API Details — Retention Data

Endpoint: YouTube Analytics API v2 reports.query
Dimension: elapsedVideoTimeRatio (100 data points, values 0.01 to 1.0)
Metrics available:
- audienceWatchRatio — absolute retention (can exceed 1.0 for rewatched segments)
- relativeRetentionPerformance — compared to similar-length YouTube videos (0 to 1 scale)
- startedWatching — how often viewers started watching at this point
- stoppedWatching — how often viewers stopped watching at this point
Limitation: Retention data is per-video only (one video per API call, no further dimension splits)
Note: For a 60-second Short, each data point ≈ 0.6 seconds.
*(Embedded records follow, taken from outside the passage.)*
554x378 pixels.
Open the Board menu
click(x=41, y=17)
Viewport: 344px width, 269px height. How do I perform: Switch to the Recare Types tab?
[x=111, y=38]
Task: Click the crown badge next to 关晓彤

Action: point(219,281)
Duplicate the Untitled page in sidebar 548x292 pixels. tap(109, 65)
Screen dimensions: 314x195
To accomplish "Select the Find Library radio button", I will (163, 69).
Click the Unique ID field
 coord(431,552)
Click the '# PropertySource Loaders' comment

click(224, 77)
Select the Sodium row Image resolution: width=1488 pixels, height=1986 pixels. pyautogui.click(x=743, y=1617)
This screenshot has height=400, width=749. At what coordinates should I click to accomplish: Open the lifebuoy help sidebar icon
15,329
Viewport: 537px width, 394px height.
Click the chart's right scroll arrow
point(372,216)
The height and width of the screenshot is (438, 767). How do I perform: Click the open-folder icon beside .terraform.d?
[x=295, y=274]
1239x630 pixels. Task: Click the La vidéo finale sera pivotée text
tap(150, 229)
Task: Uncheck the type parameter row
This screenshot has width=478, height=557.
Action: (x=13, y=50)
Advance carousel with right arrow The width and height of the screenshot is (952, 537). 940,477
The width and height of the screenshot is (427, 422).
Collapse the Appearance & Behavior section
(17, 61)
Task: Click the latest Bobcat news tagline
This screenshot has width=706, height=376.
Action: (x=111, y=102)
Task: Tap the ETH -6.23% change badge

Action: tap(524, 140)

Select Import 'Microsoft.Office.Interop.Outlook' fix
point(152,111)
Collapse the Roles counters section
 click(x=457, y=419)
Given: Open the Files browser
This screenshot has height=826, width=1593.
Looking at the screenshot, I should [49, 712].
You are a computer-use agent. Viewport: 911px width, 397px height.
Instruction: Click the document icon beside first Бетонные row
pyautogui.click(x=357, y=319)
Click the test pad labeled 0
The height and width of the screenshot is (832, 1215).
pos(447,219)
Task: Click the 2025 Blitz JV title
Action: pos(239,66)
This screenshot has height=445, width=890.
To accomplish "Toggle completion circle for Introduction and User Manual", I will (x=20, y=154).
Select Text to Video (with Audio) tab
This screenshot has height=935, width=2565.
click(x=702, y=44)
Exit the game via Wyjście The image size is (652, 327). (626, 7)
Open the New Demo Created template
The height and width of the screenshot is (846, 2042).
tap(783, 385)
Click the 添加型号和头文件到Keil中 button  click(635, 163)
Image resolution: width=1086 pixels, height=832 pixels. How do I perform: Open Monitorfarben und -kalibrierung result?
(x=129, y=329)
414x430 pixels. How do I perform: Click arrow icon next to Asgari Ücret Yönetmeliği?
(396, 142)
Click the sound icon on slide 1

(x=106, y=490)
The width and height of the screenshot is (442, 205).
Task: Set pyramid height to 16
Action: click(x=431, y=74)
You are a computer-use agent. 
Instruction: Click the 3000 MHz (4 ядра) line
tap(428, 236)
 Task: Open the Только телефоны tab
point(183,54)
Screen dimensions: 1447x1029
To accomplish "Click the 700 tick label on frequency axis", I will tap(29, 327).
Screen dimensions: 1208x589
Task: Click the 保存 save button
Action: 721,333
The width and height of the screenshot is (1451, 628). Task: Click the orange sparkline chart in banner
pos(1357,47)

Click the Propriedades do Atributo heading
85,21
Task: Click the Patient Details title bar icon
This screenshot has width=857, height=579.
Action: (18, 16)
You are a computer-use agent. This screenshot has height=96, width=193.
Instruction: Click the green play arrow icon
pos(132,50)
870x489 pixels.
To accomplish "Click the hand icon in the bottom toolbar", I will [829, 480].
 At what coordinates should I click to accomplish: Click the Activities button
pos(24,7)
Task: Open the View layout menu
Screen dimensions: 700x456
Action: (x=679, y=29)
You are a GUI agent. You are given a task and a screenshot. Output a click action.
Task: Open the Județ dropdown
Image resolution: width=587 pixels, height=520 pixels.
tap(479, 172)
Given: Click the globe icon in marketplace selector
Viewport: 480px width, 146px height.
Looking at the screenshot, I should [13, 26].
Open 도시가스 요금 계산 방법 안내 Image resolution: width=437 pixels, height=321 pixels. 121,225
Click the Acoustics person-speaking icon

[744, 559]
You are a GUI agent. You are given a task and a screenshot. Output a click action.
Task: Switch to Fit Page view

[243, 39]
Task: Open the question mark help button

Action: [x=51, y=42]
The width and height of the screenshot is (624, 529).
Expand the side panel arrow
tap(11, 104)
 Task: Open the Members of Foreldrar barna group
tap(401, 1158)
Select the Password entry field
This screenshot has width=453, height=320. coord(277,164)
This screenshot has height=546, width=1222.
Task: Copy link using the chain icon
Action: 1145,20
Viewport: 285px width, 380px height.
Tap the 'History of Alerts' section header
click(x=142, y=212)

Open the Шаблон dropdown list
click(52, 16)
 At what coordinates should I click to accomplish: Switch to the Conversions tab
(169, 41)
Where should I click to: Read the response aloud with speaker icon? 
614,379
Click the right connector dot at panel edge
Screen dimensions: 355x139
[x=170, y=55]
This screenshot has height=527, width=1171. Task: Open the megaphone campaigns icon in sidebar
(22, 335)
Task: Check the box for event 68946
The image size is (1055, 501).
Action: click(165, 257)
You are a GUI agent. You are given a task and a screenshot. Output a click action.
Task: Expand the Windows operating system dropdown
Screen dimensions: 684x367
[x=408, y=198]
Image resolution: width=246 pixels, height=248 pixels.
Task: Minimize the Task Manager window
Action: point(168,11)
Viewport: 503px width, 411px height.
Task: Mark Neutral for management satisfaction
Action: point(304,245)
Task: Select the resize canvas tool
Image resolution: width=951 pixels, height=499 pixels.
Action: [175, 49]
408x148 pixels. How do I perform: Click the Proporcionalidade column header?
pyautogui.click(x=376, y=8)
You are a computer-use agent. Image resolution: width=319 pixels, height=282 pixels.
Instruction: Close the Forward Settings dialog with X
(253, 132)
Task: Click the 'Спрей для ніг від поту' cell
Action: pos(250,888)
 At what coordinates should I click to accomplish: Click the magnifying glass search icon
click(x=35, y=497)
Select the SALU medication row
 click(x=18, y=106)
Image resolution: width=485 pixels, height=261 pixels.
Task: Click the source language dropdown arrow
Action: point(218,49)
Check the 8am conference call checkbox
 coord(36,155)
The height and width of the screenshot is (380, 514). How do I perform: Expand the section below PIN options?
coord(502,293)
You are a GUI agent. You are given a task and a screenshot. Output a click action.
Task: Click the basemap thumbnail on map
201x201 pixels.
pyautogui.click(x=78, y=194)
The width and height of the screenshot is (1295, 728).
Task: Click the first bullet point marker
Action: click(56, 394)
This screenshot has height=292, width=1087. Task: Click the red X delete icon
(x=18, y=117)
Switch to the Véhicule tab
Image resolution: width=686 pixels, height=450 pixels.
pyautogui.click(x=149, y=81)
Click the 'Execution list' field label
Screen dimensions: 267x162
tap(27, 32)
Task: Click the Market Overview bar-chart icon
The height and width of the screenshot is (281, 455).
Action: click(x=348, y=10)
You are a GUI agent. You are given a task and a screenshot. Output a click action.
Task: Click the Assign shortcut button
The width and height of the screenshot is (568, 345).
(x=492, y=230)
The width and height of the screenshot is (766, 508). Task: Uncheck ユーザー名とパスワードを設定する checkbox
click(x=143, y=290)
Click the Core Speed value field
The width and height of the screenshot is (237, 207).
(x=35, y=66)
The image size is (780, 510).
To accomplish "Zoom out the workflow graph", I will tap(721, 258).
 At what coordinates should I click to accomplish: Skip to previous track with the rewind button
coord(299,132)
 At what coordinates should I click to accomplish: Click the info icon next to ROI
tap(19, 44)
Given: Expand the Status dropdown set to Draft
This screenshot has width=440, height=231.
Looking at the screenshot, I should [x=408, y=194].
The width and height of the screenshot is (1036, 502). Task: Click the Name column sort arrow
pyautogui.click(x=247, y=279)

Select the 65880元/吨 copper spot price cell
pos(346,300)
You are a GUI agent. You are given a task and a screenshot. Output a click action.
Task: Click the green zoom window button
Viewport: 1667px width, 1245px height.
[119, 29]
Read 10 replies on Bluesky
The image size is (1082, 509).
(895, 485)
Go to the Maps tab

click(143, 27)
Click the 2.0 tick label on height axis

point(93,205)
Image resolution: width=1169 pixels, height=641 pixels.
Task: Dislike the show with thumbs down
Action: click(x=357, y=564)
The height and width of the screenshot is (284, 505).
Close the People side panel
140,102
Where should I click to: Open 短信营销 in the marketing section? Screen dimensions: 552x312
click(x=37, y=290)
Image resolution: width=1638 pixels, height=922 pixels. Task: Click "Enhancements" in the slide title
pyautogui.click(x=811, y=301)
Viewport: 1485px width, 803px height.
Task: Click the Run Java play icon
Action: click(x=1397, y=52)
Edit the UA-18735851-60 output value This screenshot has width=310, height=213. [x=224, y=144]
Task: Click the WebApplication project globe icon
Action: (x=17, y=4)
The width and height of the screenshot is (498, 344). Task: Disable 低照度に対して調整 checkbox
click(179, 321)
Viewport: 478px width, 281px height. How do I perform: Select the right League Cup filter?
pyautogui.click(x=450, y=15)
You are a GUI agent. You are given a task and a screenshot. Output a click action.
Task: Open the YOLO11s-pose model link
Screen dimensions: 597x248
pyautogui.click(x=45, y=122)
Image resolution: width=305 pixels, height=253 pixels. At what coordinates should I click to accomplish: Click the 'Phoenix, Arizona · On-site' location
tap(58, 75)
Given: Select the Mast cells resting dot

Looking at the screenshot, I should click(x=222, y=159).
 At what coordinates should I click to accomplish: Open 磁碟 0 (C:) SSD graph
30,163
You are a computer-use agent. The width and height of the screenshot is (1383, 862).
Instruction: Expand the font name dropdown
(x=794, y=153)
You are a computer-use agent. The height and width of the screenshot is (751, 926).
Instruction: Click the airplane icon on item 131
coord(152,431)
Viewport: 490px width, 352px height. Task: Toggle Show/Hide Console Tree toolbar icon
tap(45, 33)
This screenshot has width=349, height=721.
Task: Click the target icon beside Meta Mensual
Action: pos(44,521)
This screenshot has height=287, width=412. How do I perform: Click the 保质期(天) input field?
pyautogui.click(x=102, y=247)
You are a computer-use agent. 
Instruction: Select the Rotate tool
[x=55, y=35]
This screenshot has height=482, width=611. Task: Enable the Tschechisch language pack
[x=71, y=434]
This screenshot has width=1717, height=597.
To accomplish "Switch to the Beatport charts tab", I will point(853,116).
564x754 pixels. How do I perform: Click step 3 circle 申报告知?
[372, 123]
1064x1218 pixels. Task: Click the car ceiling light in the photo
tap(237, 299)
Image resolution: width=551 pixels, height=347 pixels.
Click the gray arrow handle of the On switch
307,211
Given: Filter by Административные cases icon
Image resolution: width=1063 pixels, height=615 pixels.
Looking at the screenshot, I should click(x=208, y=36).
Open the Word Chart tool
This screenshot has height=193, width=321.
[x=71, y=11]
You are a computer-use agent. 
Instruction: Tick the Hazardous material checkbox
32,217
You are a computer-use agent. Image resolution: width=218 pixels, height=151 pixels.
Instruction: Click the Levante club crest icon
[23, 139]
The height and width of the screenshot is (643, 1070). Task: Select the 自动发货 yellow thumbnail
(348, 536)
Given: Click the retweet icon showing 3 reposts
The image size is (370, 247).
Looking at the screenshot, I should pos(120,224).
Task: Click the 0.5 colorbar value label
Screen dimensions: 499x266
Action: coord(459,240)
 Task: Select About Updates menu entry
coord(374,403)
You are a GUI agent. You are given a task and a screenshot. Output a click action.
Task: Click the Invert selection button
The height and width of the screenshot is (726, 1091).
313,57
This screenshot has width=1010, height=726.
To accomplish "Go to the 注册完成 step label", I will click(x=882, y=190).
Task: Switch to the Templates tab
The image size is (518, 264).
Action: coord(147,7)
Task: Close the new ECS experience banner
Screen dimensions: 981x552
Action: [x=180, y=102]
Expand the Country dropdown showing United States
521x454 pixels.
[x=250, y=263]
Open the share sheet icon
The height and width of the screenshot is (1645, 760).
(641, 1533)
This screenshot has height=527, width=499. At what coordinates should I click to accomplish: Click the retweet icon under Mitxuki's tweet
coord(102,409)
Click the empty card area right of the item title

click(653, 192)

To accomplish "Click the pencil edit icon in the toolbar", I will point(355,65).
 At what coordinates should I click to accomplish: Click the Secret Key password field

For a 10-minute video, each ≈ 6 seconds.

Deliverable

Python CLI tool that pulls all PBS video data + retention curves into a local SQLite database

Phase 3: n8n Automation + Alerts

Estimated Time: 2-3 hours Goal: Automate daily data collection and send performance alerts to Google Chat

Tasks

Deploy collector script to Linode server (alongside n8n)
Create n8n workflow: daily scheduled trigger → Execute Command node → runs Python collector
Add error handling: notify Google Chat on collection failures
Create weekly digest alert: top performing videos, notable retention patterns
Create threshold alerts: video crosses view milestones, unusual engagement spikes
Test scheduled execution end-to-end

Alert Ideas

Weekly Digest (for Jenny): Top 5 videos this week by views, best retention video, shorts vs long-form comparison
Spike Alert: Video gets 2x+ its average daily views
Milestone Alert: Video crosses 1K, 5K, 10K views
New Video Check-in: 48-hour performance report for newly published content

Deliverable

Automated daily collection with Google Chat alerts for notable events

Phase 4: Streamlit Dashboard

Estimated Time: 4-6 hours Goal: Interactive web dashboard for Jenny and Travis to explore PBS YouTube performance

Tasks

Initialize Streamlit project with UV
Build retention heatmap view (the star feature)
Build video comparison view (side-by-side retention curves)
Build channel overview page (trends over time)
Build shorts vs long-form comparison view
Build traffic source analysis view
Dockerize Streamlit app
Add to docker-compose with Traefik labels
Deploy to staging first, then production
Secure with Authelia (when SSO rollout happens) or basic auth initially

Dashboard Pages (Initial Concept)

Channel Overview — subscriber trend, total views/watch time over time, publishing cadence
Video Deep Dive — select a video, see retention curve, daily metrics, traffic sources
Retention Heatmap — all videos on one view, color-coded by retention quality at each time segment
Shorts Lab — Shorts-specific view comparing hook effectiveness (first 3 seconds), rewatch rates
What's Working — auto-surfaced insights: best retention patterns, top traffic sources, optimal video length

Deployment

Streamlit container behind Traefik at analytics.plantbasedsoutherner.com (or similar subdomain)
Reads from same SQLite file populated by the collector
Protected by basic auth initially, Authelia later

Deliverable

Live dashboard accessible to Jenny and Travis showing PBS YouTube performance with retention analysis

Phase 5: Advanced Analysis & Iteration

Estimated Time: Ongoing Goal: Leverage the data for deeper content strategy insights

Future Ideas

Correlate retention patterns with recipe categories (link to pbs_recipes table)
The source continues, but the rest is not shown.